Women and being thin
“Unless you can see her collarbone clearly, she’s too fat”.
After hearing my classmate spit that rude remark, I had to fight back the urge to yell at him because of his ignorance. Hasn’t anyone noticed the mass problem that Americans seem to be having with eating disorders? If only every American would look around the influences that teenage females face.
Why don’t you, yourself, look around? See that woman on the billboard advertising woman’s perfume? She’s a size two. The women walking on the beach who men whistle at? You can plainly see their ribs and their hip bones. Most of the actresses on the television? A size six or smaller. A large majority of the women walking down the runway as “models”? Size two or smaller. A size eight, in the modeling industry, is considered too fat. I mean, honestly who wants to look at a woman that actually might meet the standard of what women truly look like?
Newsflash for the men of the world: sixty-eight percent of American women wear a size twelve or larger and fifty-two percent wear a size fourteen or larger. Looking like something more than bones is unhealthy, though, right? I mean, that must be why thirteen percent of our high-school-aged girls take diet pills, and three percent of our middle school girls (yeah, that’s right. The girls which a majority haven’t even had their first menstruation) are bulimic, and one percent of our high-school females are anorexic.
Of course, don’t trust me on those figures. Don’t believe that your teenage daughter may be attempting to look like a walking stick? Here’s a dare for you. Look up “thinsperation” on Google. Go ahead. Now tell me that those results aren’t sickening. Our teenage women are trying to look like someone that looks like she needs hospitalization. One youtube’s video caption reads “love making these videos .. don’t know why .. but I hope they give you strength!” Or, if that isn’t enough to make you reconsider how you think about eating disorders, there’s always this comment that was left on a thinsperation video: “skinny is the best if you’re not under 100 pounds you may as well be dead”. Yeah. Great way for our society to be thinking.

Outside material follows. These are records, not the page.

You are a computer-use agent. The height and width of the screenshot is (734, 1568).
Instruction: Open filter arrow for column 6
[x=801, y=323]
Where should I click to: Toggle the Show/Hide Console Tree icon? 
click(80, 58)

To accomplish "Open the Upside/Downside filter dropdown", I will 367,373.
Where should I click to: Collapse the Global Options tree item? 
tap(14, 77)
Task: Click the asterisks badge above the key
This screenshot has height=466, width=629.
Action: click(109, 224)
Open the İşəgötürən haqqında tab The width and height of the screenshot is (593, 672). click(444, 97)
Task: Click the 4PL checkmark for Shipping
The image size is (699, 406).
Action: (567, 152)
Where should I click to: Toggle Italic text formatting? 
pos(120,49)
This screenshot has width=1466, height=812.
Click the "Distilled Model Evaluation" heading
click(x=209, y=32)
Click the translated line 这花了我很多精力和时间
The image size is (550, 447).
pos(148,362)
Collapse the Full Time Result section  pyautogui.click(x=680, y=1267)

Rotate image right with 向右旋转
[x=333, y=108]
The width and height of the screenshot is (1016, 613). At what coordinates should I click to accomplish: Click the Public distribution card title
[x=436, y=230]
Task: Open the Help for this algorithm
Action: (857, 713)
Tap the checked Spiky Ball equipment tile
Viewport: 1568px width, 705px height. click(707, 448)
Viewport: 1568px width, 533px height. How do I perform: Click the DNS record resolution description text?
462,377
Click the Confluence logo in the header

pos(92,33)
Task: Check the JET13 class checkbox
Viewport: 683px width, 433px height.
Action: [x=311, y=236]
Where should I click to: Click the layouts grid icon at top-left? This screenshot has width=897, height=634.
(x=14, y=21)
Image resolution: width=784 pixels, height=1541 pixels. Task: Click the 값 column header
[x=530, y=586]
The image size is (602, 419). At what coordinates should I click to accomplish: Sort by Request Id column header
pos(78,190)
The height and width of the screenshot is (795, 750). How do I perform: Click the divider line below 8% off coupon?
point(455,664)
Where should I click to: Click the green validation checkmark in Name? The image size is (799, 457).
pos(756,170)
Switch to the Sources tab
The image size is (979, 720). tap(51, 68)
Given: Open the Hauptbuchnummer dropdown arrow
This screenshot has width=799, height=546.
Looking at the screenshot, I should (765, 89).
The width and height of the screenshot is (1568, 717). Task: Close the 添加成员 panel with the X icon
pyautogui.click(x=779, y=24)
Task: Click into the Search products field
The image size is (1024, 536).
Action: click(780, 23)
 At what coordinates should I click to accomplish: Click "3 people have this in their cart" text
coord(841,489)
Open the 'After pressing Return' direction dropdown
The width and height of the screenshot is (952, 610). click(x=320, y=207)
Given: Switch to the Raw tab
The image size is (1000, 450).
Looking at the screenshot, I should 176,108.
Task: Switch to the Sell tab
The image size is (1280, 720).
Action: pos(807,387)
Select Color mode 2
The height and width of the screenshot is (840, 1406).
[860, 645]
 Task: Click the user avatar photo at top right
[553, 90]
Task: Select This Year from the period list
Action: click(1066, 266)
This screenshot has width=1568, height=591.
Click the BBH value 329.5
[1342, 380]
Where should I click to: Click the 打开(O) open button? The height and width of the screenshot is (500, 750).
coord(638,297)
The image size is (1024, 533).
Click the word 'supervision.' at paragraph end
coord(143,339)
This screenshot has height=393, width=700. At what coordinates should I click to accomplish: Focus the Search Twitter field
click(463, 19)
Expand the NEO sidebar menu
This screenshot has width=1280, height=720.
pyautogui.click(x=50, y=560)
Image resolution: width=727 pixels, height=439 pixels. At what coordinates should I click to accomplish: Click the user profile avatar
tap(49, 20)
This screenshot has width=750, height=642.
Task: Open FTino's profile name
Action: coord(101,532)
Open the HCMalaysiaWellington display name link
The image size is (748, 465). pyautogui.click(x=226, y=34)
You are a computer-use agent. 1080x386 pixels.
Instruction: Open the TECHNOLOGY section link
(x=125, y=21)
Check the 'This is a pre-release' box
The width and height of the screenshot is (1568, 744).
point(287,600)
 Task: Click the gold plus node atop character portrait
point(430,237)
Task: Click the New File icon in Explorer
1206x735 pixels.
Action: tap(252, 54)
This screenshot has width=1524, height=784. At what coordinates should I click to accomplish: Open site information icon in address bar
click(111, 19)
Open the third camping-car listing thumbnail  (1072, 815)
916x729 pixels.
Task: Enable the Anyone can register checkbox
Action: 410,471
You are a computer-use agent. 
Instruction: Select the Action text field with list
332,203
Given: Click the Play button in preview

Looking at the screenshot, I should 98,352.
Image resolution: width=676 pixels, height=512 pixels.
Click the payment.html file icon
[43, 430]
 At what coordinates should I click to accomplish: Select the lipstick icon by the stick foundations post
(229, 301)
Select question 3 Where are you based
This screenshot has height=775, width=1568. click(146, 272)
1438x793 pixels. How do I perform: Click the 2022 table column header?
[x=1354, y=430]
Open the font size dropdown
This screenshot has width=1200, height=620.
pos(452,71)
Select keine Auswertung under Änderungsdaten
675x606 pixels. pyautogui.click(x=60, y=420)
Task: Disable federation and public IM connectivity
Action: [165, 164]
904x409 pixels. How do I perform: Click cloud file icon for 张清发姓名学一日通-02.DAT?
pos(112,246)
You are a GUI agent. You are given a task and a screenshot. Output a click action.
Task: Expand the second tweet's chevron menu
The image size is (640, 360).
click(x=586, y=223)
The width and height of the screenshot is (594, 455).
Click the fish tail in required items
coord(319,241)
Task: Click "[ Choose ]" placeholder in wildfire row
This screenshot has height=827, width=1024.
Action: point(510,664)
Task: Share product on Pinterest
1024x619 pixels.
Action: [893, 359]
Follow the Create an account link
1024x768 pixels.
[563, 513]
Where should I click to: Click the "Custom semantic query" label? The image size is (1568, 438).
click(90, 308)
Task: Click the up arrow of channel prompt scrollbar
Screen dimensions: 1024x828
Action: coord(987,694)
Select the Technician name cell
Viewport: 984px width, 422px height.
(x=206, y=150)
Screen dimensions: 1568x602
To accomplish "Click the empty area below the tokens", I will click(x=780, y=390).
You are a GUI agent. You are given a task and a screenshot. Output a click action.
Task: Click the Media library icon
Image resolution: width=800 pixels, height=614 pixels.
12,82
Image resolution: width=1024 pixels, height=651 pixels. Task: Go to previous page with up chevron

On the same related topic, guess what’s become born of this “weight loss”. “Pro-ana” is the belief in thinking that anorexia is perfectly acceptable. That’s right. Girls encouraging other girls to completely starve their bodies of all food. It’s become a social and cultural “pastime”.
So now that our culture has glamorized eating disorders where does the negative come in? To be honest, it only does in little doses. More sites glamorize and perfect eating disorders than ones that tell the negative. Very few tell about the teeth decay, the rotting bones, the skin deterioration, the lack of control of the bowels and bladder, the uncontrollable vomiting.
So why not, instead of spending all this money setting up large scale fashion shows, spend some money on eating disorder education? Actually, don’t even bother educating teenage girls with the knowledge; teach them positive body image. If someone thinks they look gorgeous as they are, why would they starve themselves to change themselves into something else?
If only every teenage girl understood that they look just fine the way they are. Whether that girl happens to weight one-hundred pounds or three-hundred pounds, as long as she’s not at risk for health problems, she looks just fine. Why can’t society just teach people that whether you’re size four or size eighteen, there’s no reason to change who you are for someone else?
I propose a solution. Instead of using size two models for advertising products, why not throw in a size twelve or a size fourteen? What’s wrong with using the average woman instead of using a woman that very few women can match weight-wise? Do overweight people make your product less desirable? If it does, then, well, I wouldn’t want those people who are so easily swayed by appearance seeing my product anyway. Also, if you use the average woman in your advertisements, the average women will respect you for that and will be more likely to buy your product.
Clothing designers: What’s wrong with looking like a woman? Why is it that as soon as clothing gets labeled “plus-size” all that’s available is large t-shirts and dresses that look big enough to house an entire army? Because the woman is overweight means that she automatically doesn’t want to look nice? If a woman is a size 12, does that automatically mean that she loses all fashion sense?
In conclusion, I just wish that society would wake up and realize that women very rarely look so skinny. Most women happen to be larger than a size ten, and I wish society would reflect that so all the women that are size eight or six wouldn’t feel the need to starve themselves to become smaller. This truly has become a large American problem which no one seems to care about.